Ik hou van John Grisham en heb de meeste boeken van hem gelezen. Van The Guardians heb ik ook weer genoten. Het zijn natuurlijk wel boeken zonder specifieke boodschap. In hoeverre de boeken van Grisham toch een boodschap in zich dragen, bijvoorbeeld over de staat van het Amerikaanse rechtsyteem weet ik niet. Zou kunnen. Ook wel interessant vind ik wat hij zegt over geprivatiseerde gevangenissen in de VS. Daar wil je liever niet terecht komen. Maar een duidelijke politieke of social aanklacht is het natuurlijk niet.

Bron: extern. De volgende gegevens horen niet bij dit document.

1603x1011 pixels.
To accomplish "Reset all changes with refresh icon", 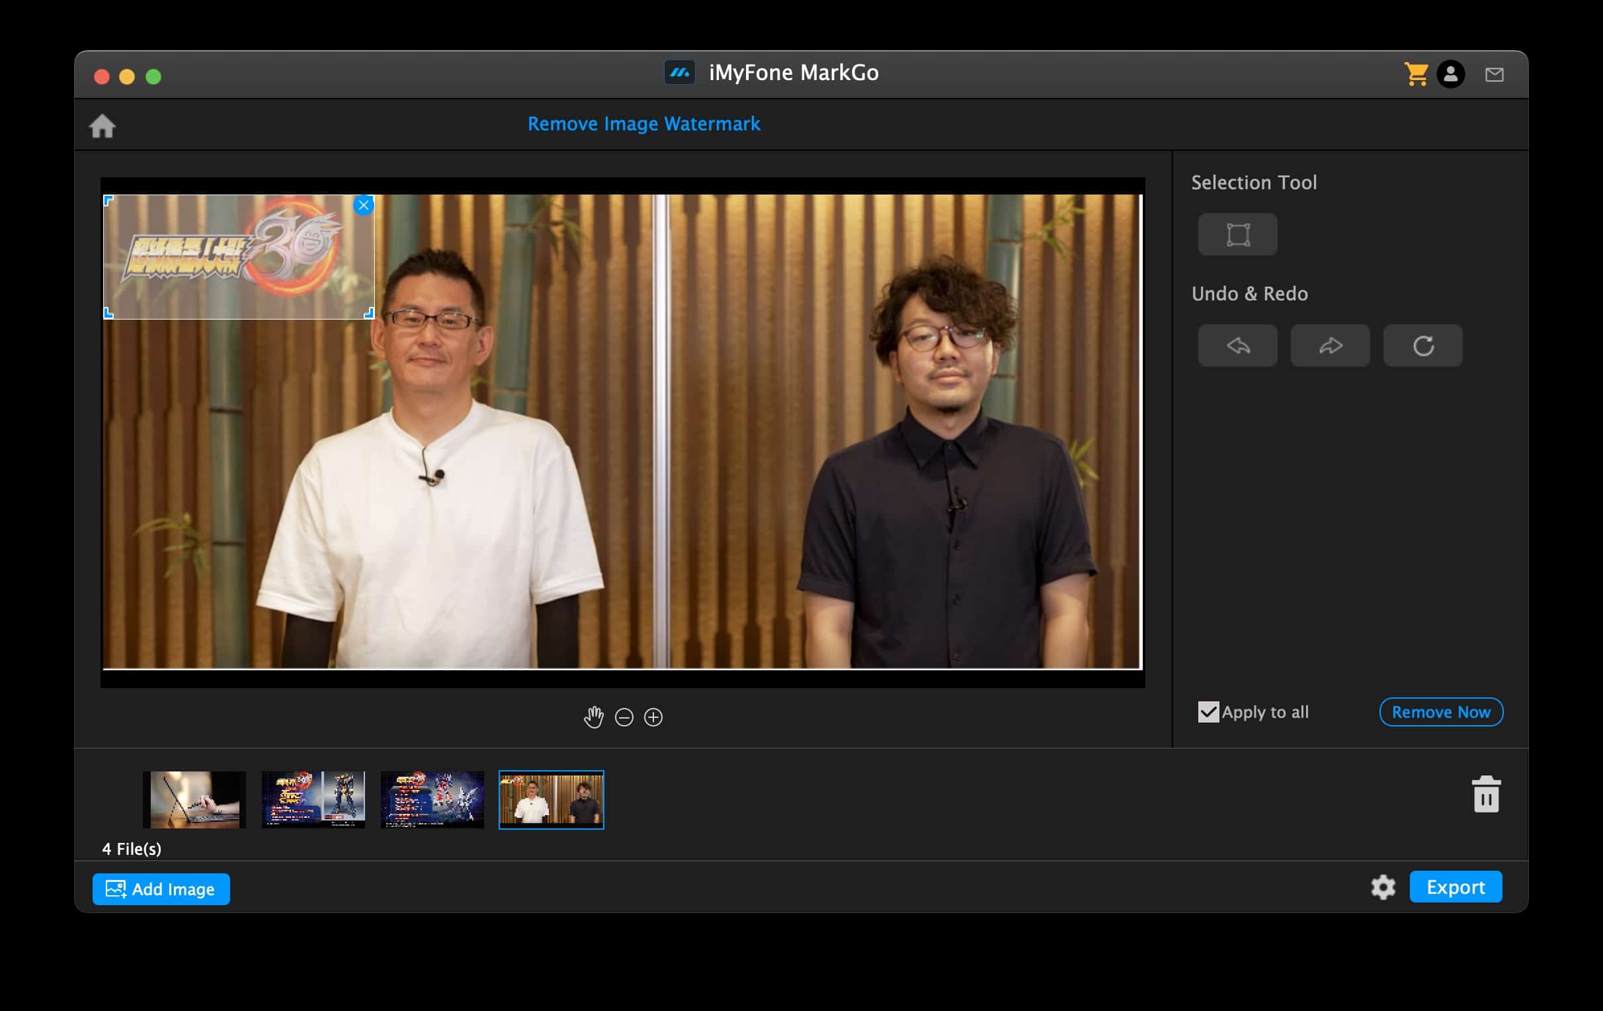I will coord(1423,346).
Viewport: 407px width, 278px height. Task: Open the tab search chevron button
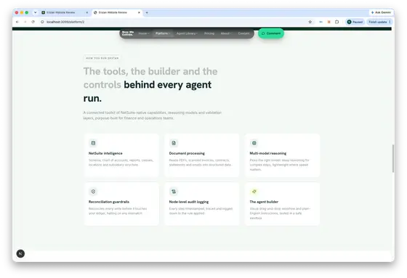click(36, 12)
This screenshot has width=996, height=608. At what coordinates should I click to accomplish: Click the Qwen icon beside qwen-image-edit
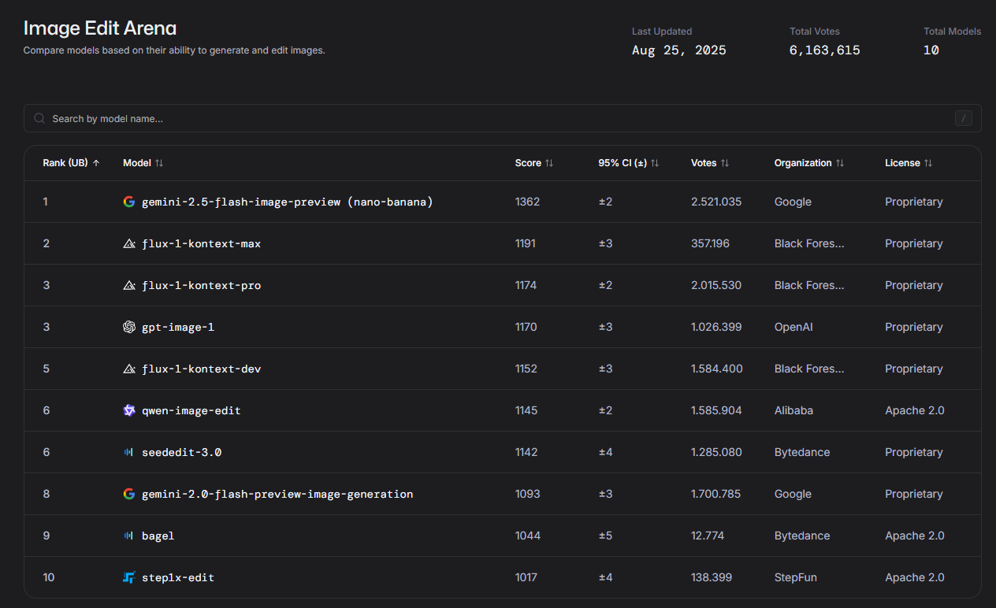pos(129,410)
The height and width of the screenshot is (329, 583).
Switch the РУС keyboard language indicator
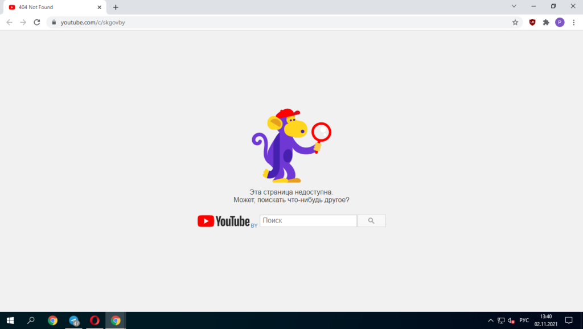(524, 320)
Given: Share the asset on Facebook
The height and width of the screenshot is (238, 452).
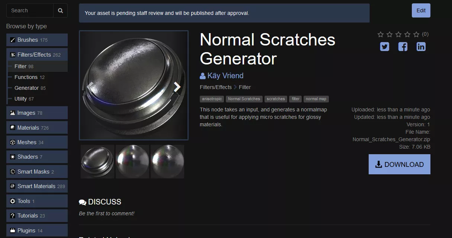Looking at the screenshot, I should pos(403,47).
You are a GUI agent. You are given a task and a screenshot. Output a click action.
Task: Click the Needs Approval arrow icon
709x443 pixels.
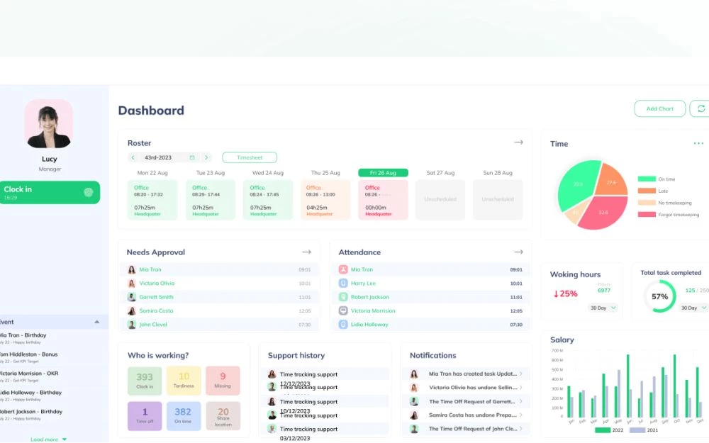(306, 252)
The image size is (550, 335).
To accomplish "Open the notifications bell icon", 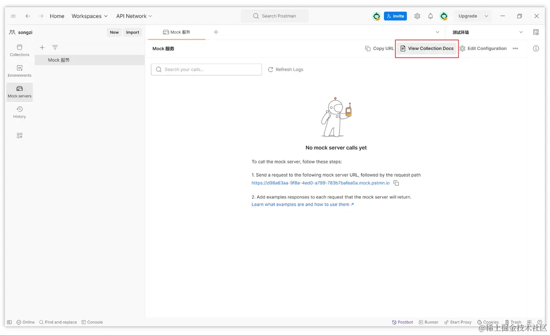I will 430,16.
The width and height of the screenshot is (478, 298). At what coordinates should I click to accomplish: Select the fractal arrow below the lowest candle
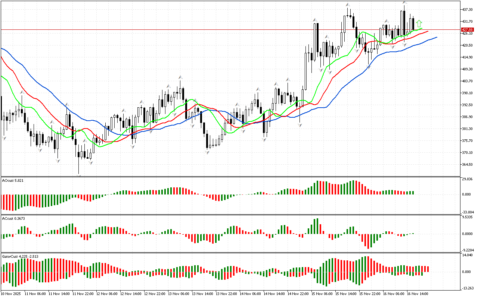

The Guardians is een prachtig relaas van een idealistische jurist/geestelijke die probeert onschuldigen, die in sommige gevallen bijna ter dood waren gebracht, vrij te krijgen, wat natuurlijk ook lukt. Het moet wel leuk blijven. De hoofdpersoon is daarmee wel erg een goode-goodie, al wordt dat enigszins afgezwakt doordat hij tenminste een ingewikkeld huwelijk/echtscheiding achter zich heeft.

Zeker de eerste boeken van Grisham hebben in mijn optiek onbevredigende eindes. Ik kan me nog goed herinneren hoe ik jaren geleden (misschien wel 25) teleurgesteld was in hoe The Firm afliep. Wellicht om die reden eindigt de film The Firm ook anders dan het boek. Ik heb me er nooit in verdiept, maar mijn idee is dat Grisham over die eindes van zijn boeken voldoende kritische feedback heeft gekregen en nu doet hij zijn best dat wat anders aan te pakken. Maar het blijft een worsteling. De laatste, pak hem beet, 30 bladzijden van het boek vormen min of meer het einde. Daarin laar Grisham alles netjes op zijn plaats vallen. Doordat de verhaallijn best gecompliceerd is, duurt dat dus tamelijk lang. Van enige verrassing is dan helaas geen sprake meer. Ik blijf dus wel wat moeite hebben met hoe de boeken van Grisham aflopen.

Alles bij elkaar, heel lekker vakantieboek zonder pretenties. Binnen de kortste keren ben ik de inhoud wel weer vergeten, maar dat is okay.